Abstract
Interrelations between International Relations (IR) and International Law (IL) has attracted attention of IR and IL scholars, as well as those operating in both specialties (herein dubbed IR/IL). By means of desktop review, this paper categorizes and assesses three areas of consensus and four areas of conflict between the two disciplines using a qualitative-interpretive method. Two main texts, Yamato & Hoffman (2018) and Slaughter et al (1998)-along other secondary texts are reviewed to meet this objective. The conclusion presents a critique of the pathway (s) currently adopted to pursue the interdisciplinary ‘dual-agenda’, by claiming and arguing that the venture is globally unviable if it must proceed on a Euro-American DNA of IR and IL that currently defines the extant IR/IL interdisciplinary discourse.
Introduction: The Origins of Divergence and Re-Convergence
The discipline of International Relations (IR) was birthed in 1919 (Linklater et al., 2013) owing to the during-and-post-First World War Wilsonian idealism, which sort to legalized international relations and politics by domesticating the international order with domestic legal principles as a panacea for an international perpetual peace. Wilsonianism defined IR for about two decades but was short-lived when another ‘Total War’ (Mahar, 2016) emerged in 1939. The consequent deconstruction of the ‘liberal dilutions’ (Meersheimer, 2001), which were termed utopian and responsible for the outbreak of the war by frontline first generation realists, among them Carr (1939) and Morgenthau (1948) who changed the environment that had, hitherto, presented a somewhat optimum condition for a coexistence between International Law (IL) and IR. Thenceforth, the legal and political spheres of the ‘international’ (Bentham, 1781) witnessed a period of mutual neglect (Slaughter et al., 1998, p. 393; Yamato & Hoffman, 2018, p. 1; Hathaway, 1991, p. 476) only to re-converge in the post-Cold War. Henceforth, an army of IR/IL inter-disciplinary scholars have emerged to speculate about the need for an IR and IL interdisciplinary discourse (IR/IL), not least, because it is perceived that to legalize politics and politicize law is the way to make international relations, and international law constitutes a fundamental state to attaining an ordered international society (Abbott & Snidal, 2013). The object of this paper is brief and twofold: To assess the areas/factors of ‘consensuses and ‘contestations’ (Mboya, 2020) between IR and IL ’interdisciplinarity’ (Yamato & Hoffman, 2008) and to provide a criticism of the pathway that the integration of such a dual agenda has since taken. Two primary texts are used: Yamato & Hoffman, 201 and Slaughter et al. (1998) alongside many other relevant works as can be found in the reference section.

PROBLEMS TO SOLVE:
a – Answer these questions from the paper on International Relations and International Law:
(i) In what year was the discipline of International Relations birthed?
(ii) How many areas of consensus and how many areas of conflict between the two disciplines does the paper categorize?
(iii) In what period did the legal and political spheres of the "international" re-converge?
b – Write the next paragraph of the paper on International Relations and International Law, starting after its last sentence.
The records have no role in this exercise.

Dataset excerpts
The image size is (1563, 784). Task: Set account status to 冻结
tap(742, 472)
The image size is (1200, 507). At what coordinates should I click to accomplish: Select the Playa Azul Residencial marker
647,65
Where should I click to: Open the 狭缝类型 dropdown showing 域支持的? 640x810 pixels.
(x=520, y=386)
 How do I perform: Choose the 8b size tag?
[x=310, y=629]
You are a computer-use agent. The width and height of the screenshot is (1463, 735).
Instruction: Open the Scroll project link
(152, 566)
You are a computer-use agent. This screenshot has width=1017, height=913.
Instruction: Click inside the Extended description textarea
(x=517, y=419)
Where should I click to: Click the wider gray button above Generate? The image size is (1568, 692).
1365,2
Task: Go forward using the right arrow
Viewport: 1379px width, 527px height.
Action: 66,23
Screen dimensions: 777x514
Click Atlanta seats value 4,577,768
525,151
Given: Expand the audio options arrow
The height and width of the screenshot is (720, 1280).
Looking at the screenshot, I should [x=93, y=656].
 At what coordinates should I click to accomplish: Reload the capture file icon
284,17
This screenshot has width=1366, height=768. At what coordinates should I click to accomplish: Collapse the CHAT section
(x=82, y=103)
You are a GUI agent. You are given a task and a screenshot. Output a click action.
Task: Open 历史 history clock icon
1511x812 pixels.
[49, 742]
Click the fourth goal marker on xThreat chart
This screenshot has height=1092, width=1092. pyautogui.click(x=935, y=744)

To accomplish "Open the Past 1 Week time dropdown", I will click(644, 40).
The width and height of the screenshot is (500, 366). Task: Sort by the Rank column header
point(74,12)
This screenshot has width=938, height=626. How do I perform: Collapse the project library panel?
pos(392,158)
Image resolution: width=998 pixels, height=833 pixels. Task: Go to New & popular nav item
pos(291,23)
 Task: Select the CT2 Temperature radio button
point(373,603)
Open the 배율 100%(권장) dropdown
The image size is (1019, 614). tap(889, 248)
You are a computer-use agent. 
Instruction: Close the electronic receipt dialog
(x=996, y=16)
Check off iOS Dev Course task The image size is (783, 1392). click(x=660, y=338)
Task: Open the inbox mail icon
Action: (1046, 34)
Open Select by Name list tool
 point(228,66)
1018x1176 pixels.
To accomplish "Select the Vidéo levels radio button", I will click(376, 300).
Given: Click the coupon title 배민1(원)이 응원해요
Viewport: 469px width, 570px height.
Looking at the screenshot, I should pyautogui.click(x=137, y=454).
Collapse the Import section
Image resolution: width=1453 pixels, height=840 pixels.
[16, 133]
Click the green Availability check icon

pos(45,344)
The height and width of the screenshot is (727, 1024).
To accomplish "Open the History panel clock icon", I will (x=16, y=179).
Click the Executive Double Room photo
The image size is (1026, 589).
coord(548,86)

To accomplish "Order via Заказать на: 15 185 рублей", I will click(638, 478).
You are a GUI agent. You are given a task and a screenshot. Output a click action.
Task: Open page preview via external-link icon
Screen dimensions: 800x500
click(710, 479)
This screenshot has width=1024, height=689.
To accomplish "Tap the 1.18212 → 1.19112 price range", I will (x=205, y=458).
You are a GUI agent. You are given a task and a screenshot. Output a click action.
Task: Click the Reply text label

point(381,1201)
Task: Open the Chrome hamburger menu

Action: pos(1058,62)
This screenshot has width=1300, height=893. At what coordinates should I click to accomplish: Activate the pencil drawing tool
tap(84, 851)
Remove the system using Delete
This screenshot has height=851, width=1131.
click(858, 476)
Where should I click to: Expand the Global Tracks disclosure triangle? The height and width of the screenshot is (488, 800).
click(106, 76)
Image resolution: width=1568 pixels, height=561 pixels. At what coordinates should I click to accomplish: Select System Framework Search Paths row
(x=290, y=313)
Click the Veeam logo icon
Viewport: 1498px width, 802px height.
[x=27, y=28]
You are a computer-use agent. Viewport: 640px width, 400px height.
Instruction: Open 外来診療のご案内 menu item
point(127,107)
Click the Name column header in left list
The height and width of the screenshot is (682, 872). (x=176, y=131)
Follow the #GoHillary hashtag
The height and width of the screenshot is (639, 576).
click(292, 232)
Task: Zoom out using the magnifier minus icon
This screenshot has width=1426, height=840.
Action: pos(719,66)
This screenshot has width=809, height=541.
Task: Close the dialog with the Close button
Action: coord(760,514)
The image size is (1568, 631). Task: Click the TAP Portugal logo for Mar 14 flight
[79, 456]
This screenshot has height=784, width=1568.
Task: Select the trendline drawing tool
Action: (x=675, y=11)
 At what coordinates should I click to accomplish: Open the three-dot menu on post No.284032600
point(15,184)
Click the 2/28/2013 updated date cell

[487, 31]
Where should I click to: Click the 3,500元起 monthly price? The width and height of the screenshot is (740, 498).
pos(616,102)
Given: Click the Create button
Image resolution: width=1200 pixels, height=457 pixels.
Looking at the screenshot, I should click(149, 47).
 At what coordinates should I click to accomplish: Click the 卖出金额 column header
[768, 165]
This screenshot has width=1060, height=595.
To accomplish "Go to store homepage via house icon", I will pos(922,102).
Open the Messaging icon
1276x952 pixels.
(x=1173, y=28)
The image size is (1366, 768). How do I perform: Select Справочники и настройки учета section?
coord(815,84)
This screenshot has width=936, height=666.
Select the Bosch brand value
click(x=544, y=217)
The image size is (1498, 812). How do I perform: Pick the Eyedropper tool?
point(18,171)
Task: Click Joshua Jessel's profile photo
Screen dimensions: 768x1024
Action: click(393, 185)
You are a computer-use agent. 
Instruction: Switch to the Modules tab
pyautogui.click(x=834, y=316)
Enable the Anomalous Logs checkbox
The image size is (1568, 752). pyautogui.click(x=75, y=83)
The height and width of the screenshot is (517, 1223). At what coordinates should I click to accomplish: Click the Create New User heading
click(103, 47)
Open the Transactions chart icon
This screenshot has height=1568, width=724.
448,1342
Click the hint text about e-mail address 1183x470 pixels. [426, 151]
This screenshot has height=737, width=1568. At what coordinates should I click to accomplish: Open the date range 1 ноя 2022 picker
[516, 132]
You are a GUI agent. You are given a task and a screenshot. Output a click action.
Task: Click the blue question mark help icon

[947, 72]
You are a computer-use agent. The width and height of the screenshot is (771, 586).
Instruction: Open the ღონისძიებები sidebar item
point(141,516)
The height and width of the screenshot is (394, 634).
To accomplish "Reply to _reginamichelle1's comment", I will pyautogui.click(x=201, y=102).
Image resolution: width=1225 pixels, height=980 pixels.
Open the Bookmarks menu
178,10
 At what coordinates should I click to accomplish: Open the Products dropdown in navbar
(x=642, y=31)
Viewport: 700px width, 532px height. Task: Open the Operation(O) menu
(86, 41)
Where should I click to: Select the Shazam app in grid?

SOLVED PROBLEMS:
a –
(i) 1919
(ii) Three areas of consensus and four areas of conflict
(iii) The post-Cold War period

b –
In the following section, three areas of convergence and four areas of divergence between IR and IL are discussed. The areas of convergence or consensus include a) the need to broaden the theoretical lenses in IR and IL, b) need for more nuanced explanations of the outcomes of international affairs, c) and a quest for a common research agenda. Areas of contestation are discussed under the following headings a) the fear for an interdisciplinary colonialism, b) the perceived impossibility of an epistemological union, c) the difficulty for scholars to operate as both IR and IL specialists and finally d) the fear the fact that each discipline has its own intra-disciplinary divergences. These are discussed below.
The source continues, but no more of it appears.